1934 World Wide Gum Design 
Cards printed from No. 1 to No. 48 had the 1933 design while cards numbered from No. 49 to No. 96 utilized the latest 1934 design.
The cards remained 2 3/8″ x 2 7/8″ but with the separate designs, it is easy to confuse those 1934 with the 1933 designs as cards from 1933. Fronts included color pictures of players. The 1933 design featured a player image taking up most of the space on the front. The 1934 designs, however, were distinct with a ‘Lou Gehrig Says’ caption. Backs of those cards carried what were supposedly quotes from the Yankee slugger about fellow players.
It was again the backs that helped collectors differentiate between the World Wide Gum and Goudey issues. 1934 World Wide Gum backs carried the company name and indicated they were indeed printed in Canada as opposed to Goudey’s Boston base. The ‘Big League’ printing at the bottoms on the backs also was not as thick as it was on the Goudey cards.
Another difference is that the 1934 World Wide Gum cards were printed both in English and French whereas the Goudey cards were only in English. This was a slight change from the previous year. In 1933, some of the World Wide Gum cards were bilingual. Many, however, were not. In 1934, there was consistency added with both languages being printed on all of the cards.
96 Cards
One thing that changed from the previous year was the number of cards in the World Wide Gum release as compared to the Goudey set. In 1933, the 94 cards offered in the World Wide Gum set was a fraction of the 240 cards in the American Goudey issue. But in 1934, both sets had a total of 96 cards. The players included and card numbers that corresponded didn’t match in the two checklists but they both at least had the exact same number of cards. That had to please Canadian collectors who probably felt shorted from the previous year with a set not even half as large as the American set.

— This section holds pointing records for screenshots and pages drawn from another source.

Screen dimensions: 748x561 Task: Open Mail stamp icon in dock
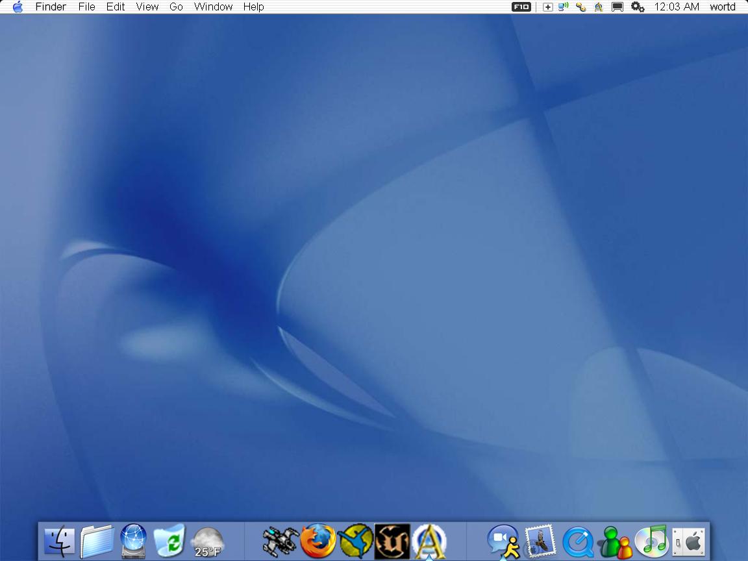point(540,542)
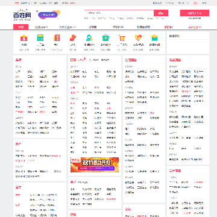217x217 pixels.
Task: Expand the third navigation dropdown with chevron
Action: pos(67,27)
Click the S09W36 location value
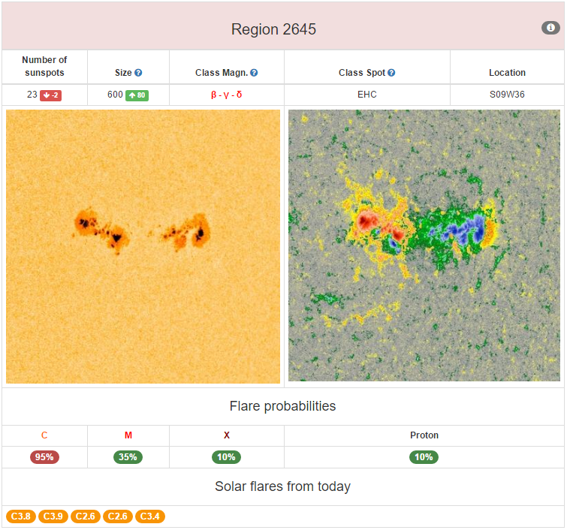 [x=507, y=95]
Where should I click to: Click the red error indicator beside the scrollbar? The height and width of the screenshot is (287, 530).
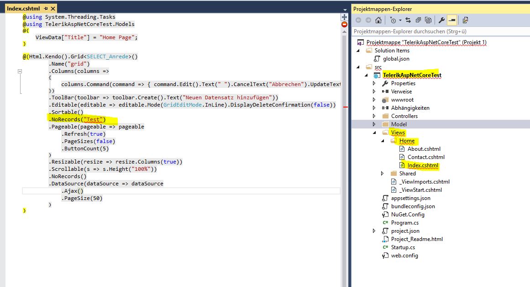click(x=344, y=24)
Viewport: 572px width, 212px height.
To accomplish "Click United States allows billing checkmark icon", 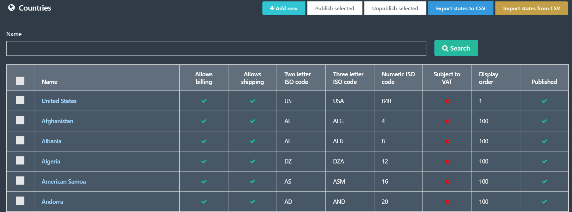I will coord(204,101).
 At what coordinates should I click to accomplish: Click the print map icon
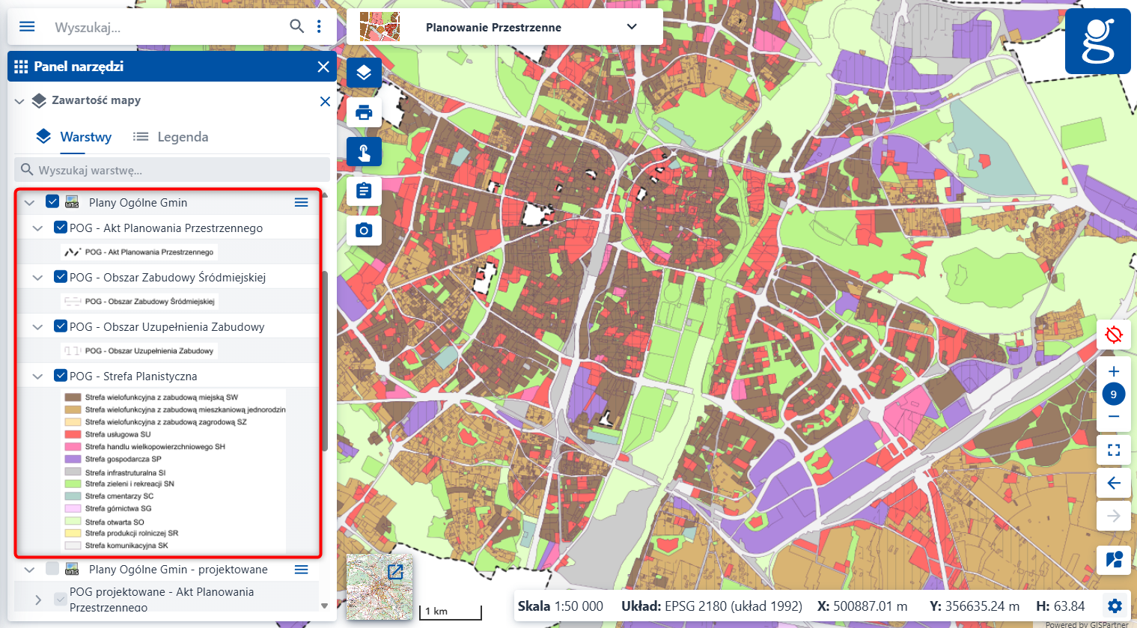tap(364, 113)
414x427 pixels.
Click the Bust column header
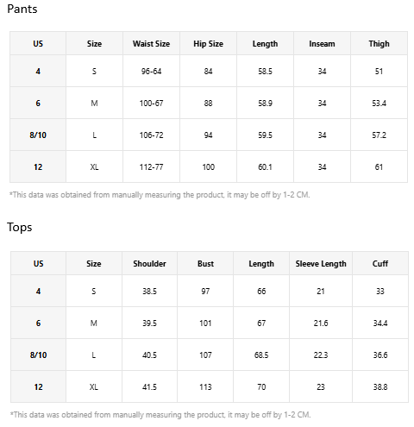click(205, 264)
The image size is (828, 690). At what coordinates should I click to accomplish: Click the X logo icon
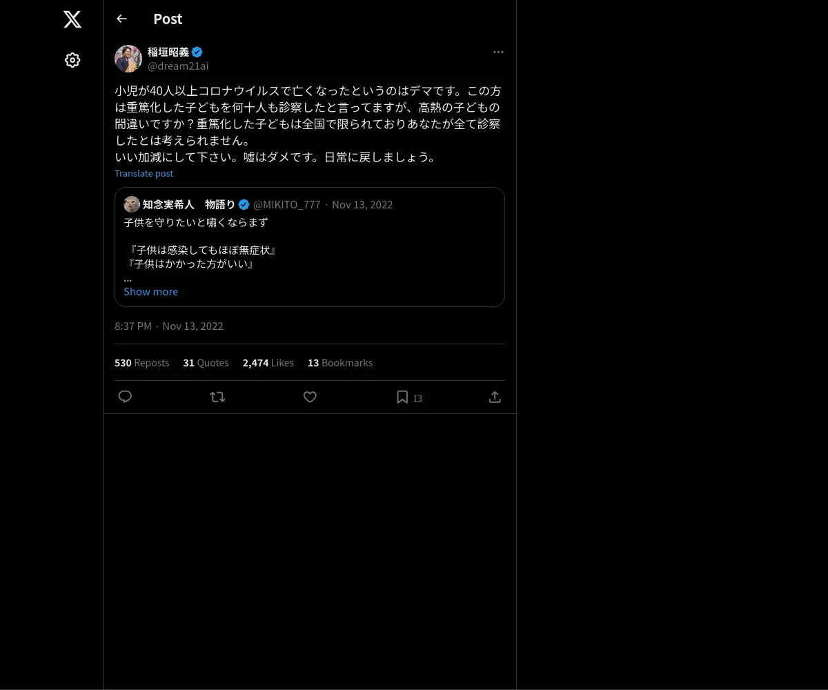tap(72, 19)
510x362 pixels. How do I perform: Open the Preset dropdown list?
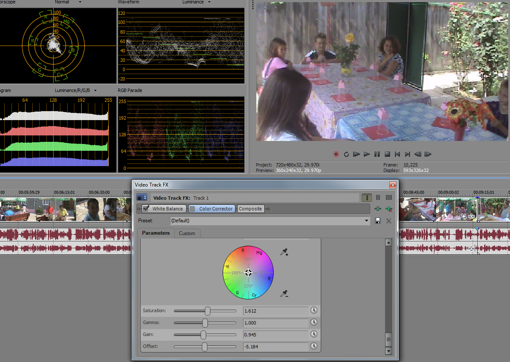pyautogui.click(x=367, y=221)
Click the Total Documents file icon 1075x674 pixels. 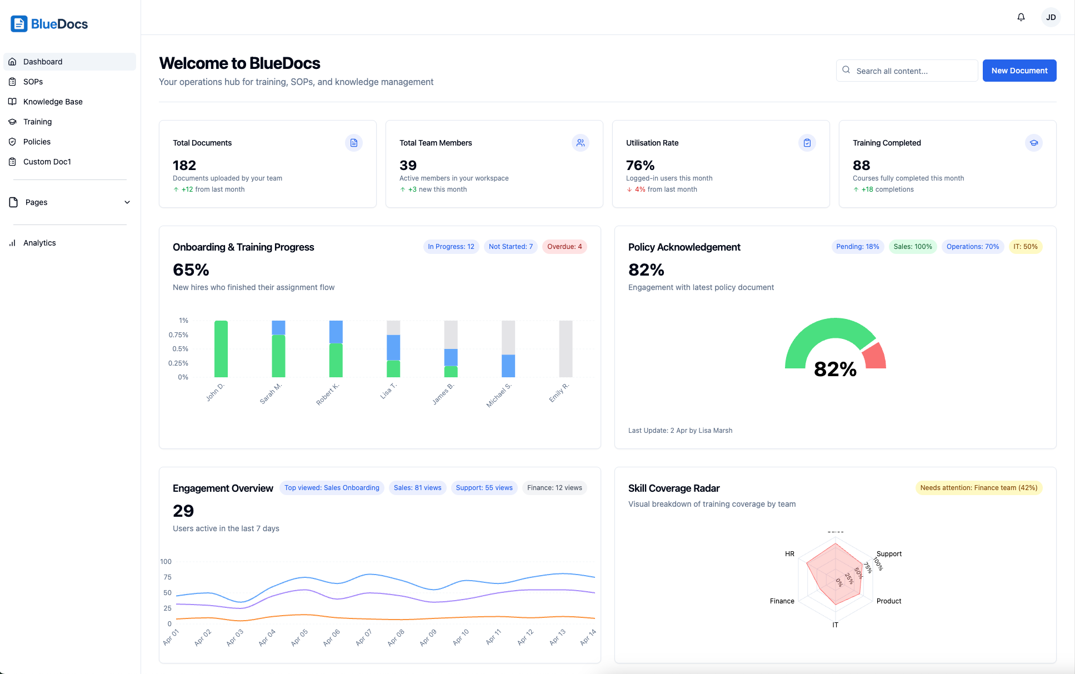tap(354, 143)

And unlike the previous year when the World Wide Gum set was significantly short on big names compared to the 1933 Goudey release, in 1934 they offered something not seen in the American set.
Babe Ruth.
Babe Ruth

Ruth was conspicuously absent in Goudey’s 1934 set. At 39, the Hall of Famer was nearing the end of his major league career. You wouldn’t know it simply by looking at his statistics, though. Ruth was still feared as a slugger as evident by the league leading 114 walks he drew in 1933. Also in that season, he still slugged 34 home runs and batted .301. There’s no doubt that Ruth was on the decline, of course, but he was still a very capable superstar. His absence in the Goudey set is somewhat of a mystery for that reason. Thickening the plot is that Goudey very clearly tried to make Gehrig the focal point. He had two cards in the set as well as the ‘Lou Gehrig Says’ captions on several cards.
But while Ruth was missing from the Goudey set, he was placed into World Wide Gum’s 1934 set. That alone continues to give collectors an added reason to focus on that issue. The 1934 World Wide Gum Ruth uses the same design of the #53 card in the ’33 Goudey set. The only difference is the back. Still, his inclusion was more than a welcome addition. That is especially true since the World Wide Gum set has only one Gehrig card as opposed to Goudey, which featured the Iron Horse twice.
Scarcity Compared to ’34 Goudey
A look at grading company population reports shows the 1934 World Wide Gum set to be roughly 20 times rarer than the ’34 Goudey…and that estimate may be on the conservative side. There are a measly 34 non-qualified PSA 8 or 9 1934 World Wide Gum cards so hopes of attaining a high-grade set are virtually nil unless a long-forgotten stash would somehow be uncovered.
1934 World Wide Gum Prices
Despite being much rarer, the 1934 World Wide Gum cards generally sell for a little less than the Goudey counterparts.
Mid-grade commons start in the $20-$30 range on eBay. Gehrig’s card is heavily desired but Ruth again has top billing as the most expensive card in the set. A PSA 4 sold for $3,000 a few years ago at auction. Because the card is rare, however, prices are somewhat volatile. That same year, the same grade fetched nearly $4,500 at auction while a few years earlier, it sold for only about $1,800.